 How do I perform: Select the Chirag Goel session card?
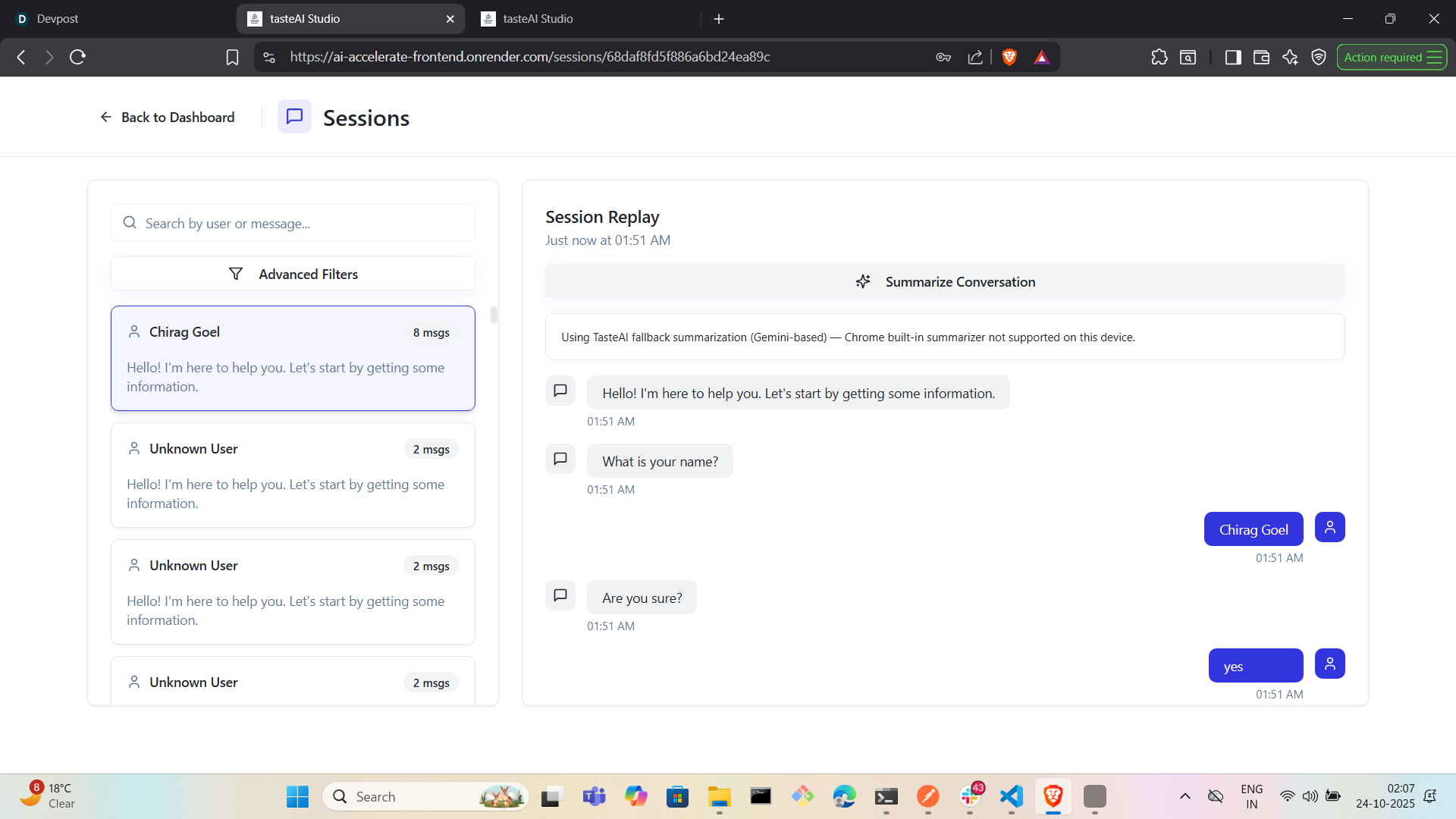pos(293,358)
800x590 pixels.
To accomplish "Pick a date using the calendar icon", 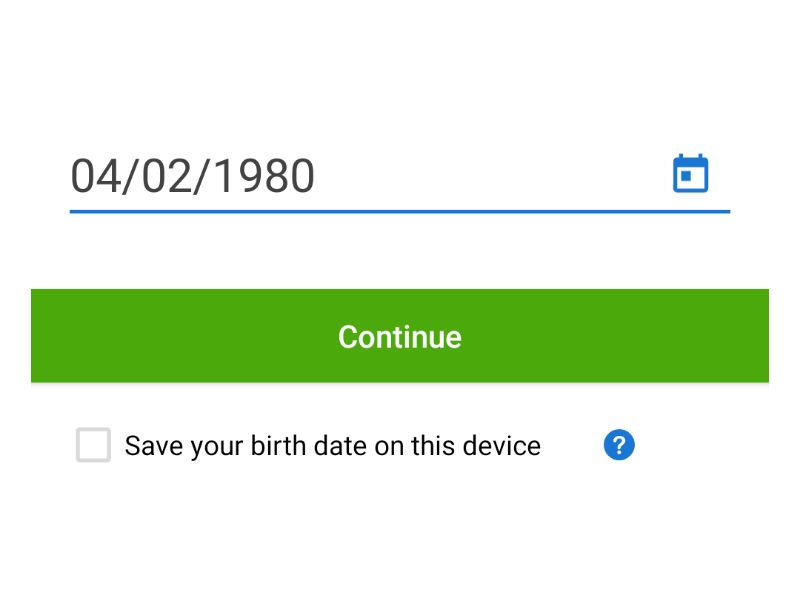I will click(x=690, y=174).
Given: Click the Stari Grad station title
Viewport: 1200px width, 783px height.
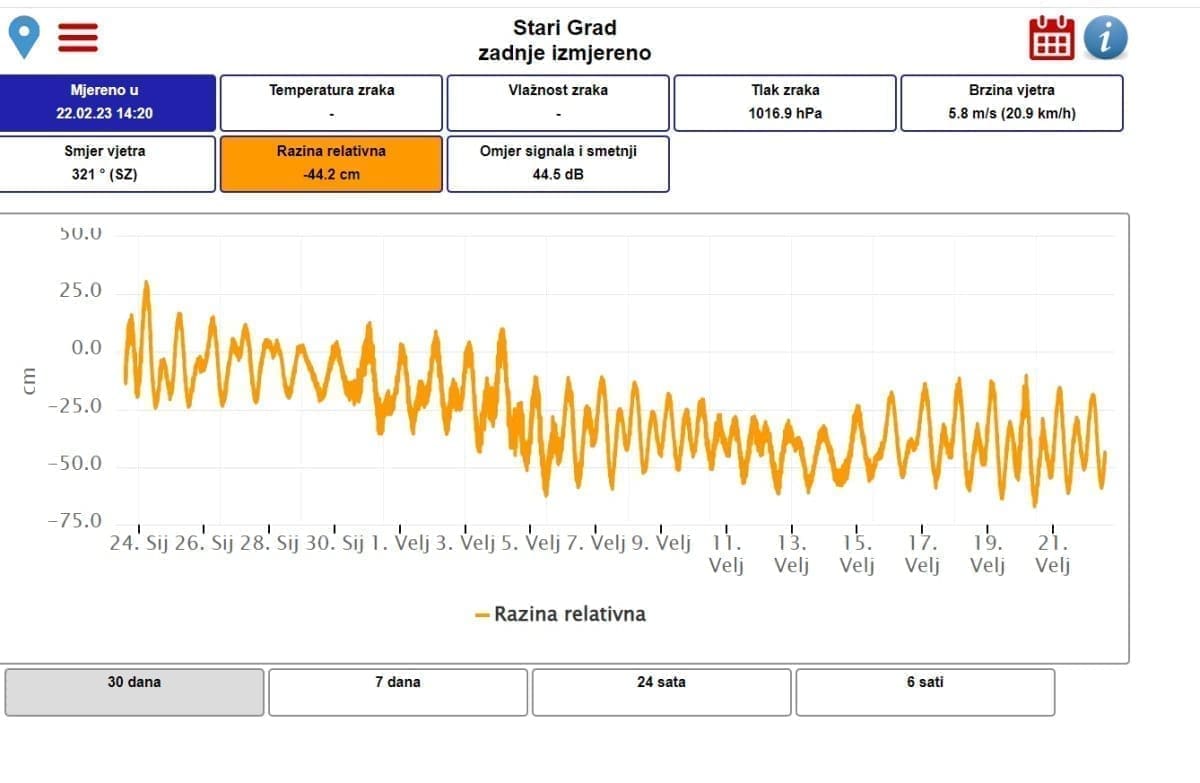Looking at the screenshot, I should [564, 28].
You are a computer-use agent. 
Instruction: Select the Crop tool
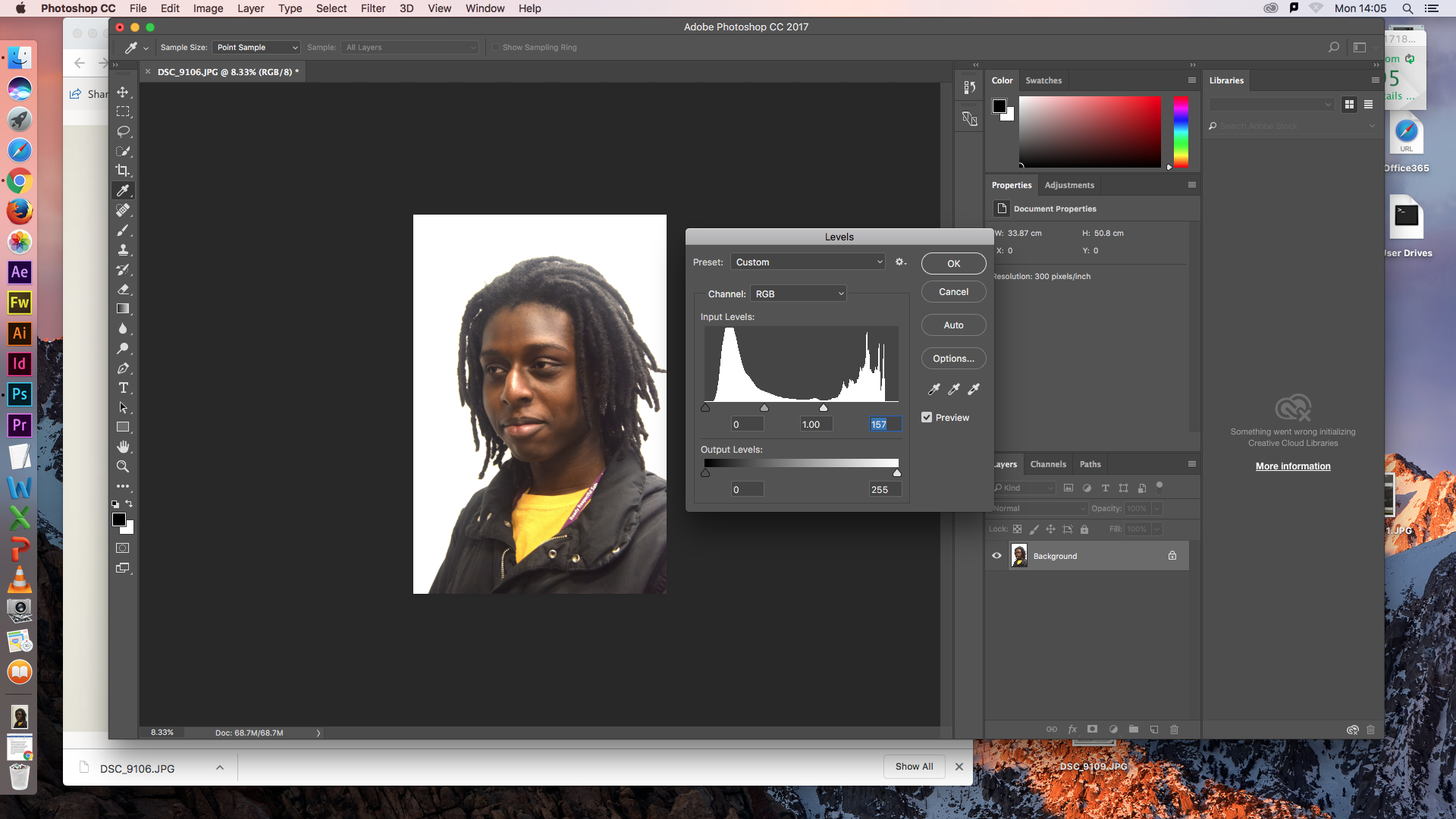coord(123,171)
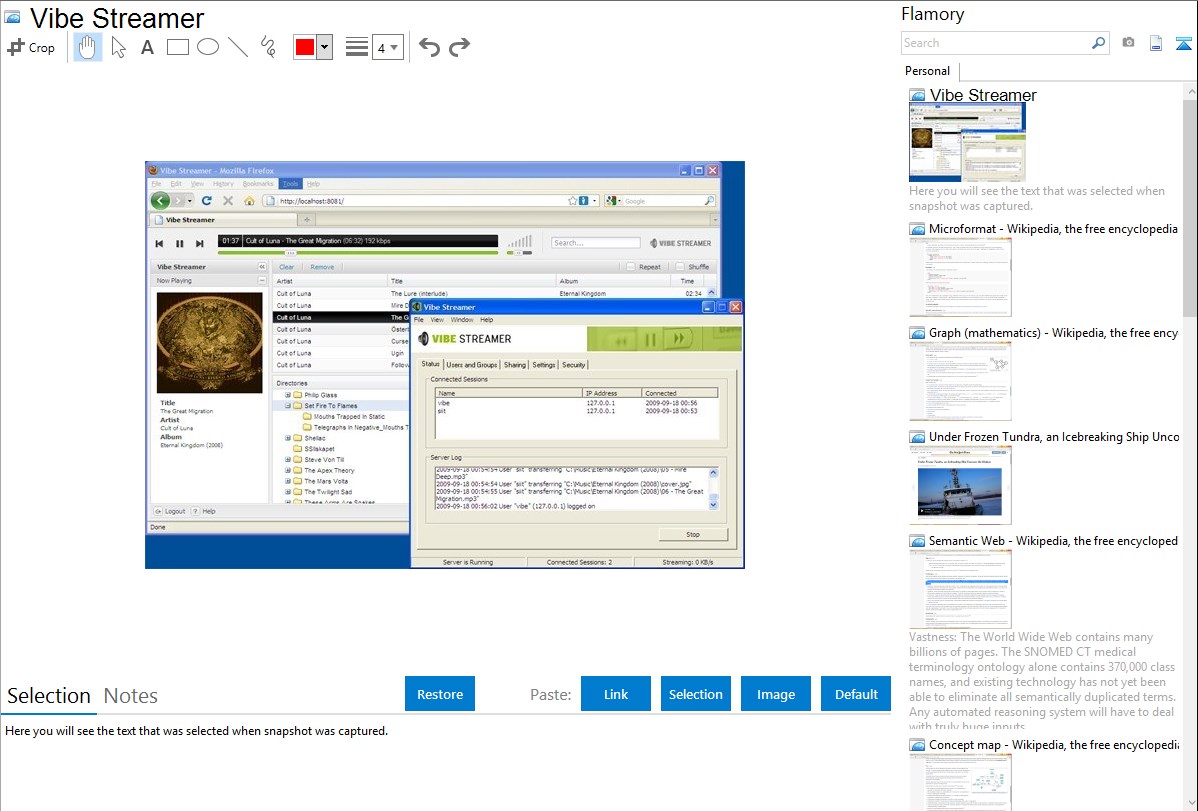Open the Personal tab
The width and height of the screenshot is (1198, 811).
pyautogui.click(x=927, y=71)
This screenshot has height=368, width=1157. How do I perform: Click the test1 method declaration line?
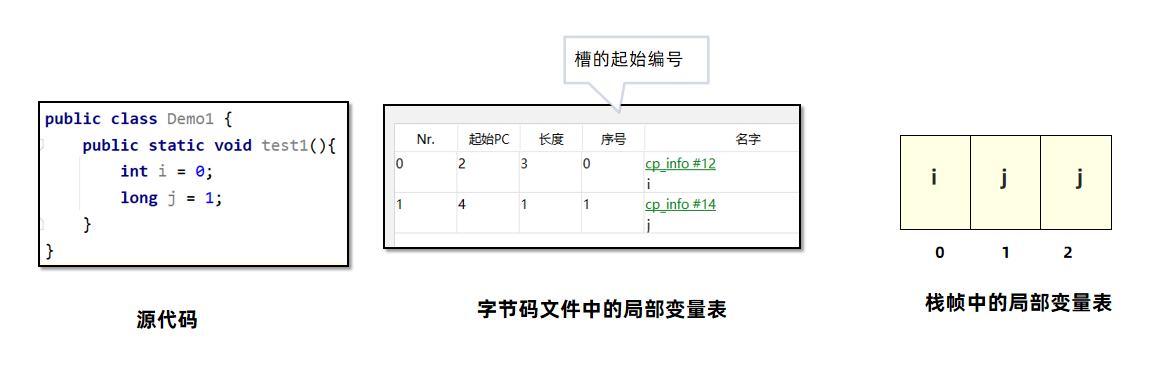pos(210,145)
=====
Given task: Change "method" to "function" in the stretch from the line containing "This screenshot has" through the end of the records, and keep everything else the same. Leave the pictures out of your answer.

Result of this task:
This screenshot has height=368, width=1157. How do I perform: Click the test1 function declaration line?
pos(210,145)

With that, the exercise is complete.